• [Instructions for the task] Write the lines below as a JSON list of strings, one string per line and no entries for blank lines. Leave the pictures out.
** start Stored data **
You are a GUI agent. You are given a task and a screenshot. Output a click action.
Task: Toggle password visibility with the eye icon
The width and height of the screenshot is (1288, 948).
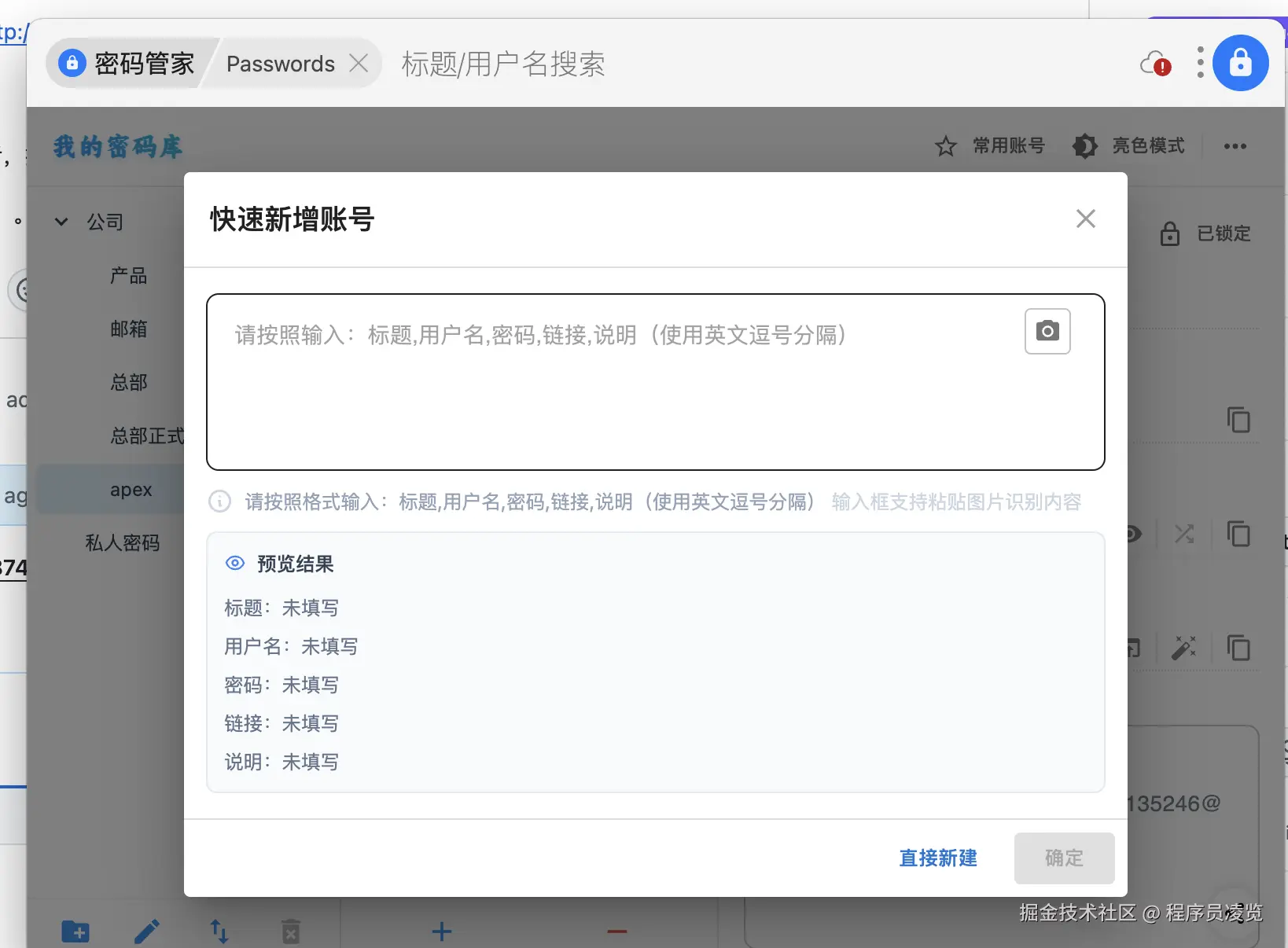(x=1132, y=534)

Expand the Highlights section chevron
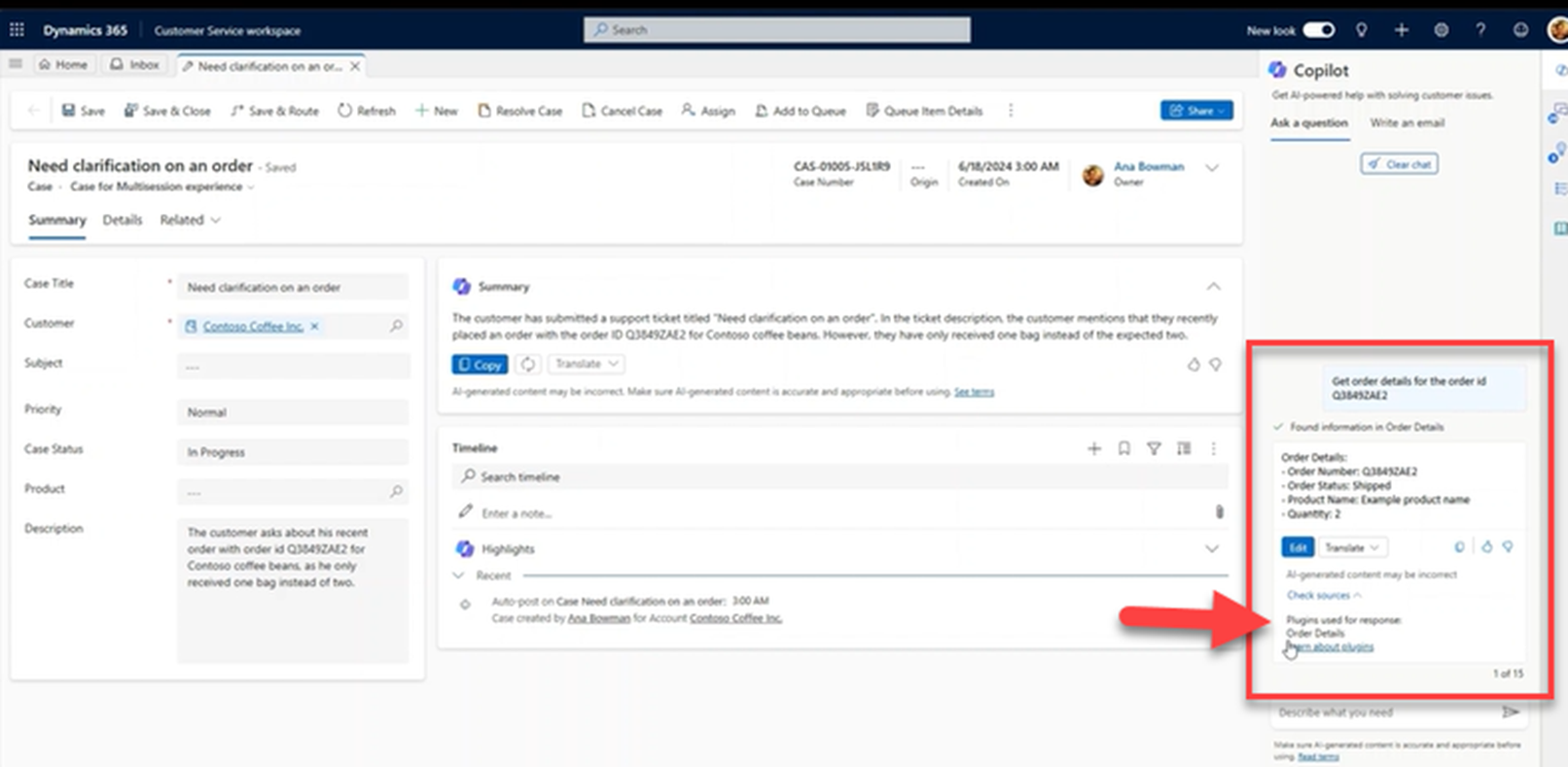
** end Stored data **
• [Exercise output]
[
  "You are a GUI agent. You are given a task and a screenshot. Output a click action.",
  "Task: Toggle password visibility with the eye icon",
  "The width and height of the screenshot is (1288, 948).",
  "(x=1132, y=534)",
  "Expand the Highlights section chevron"
]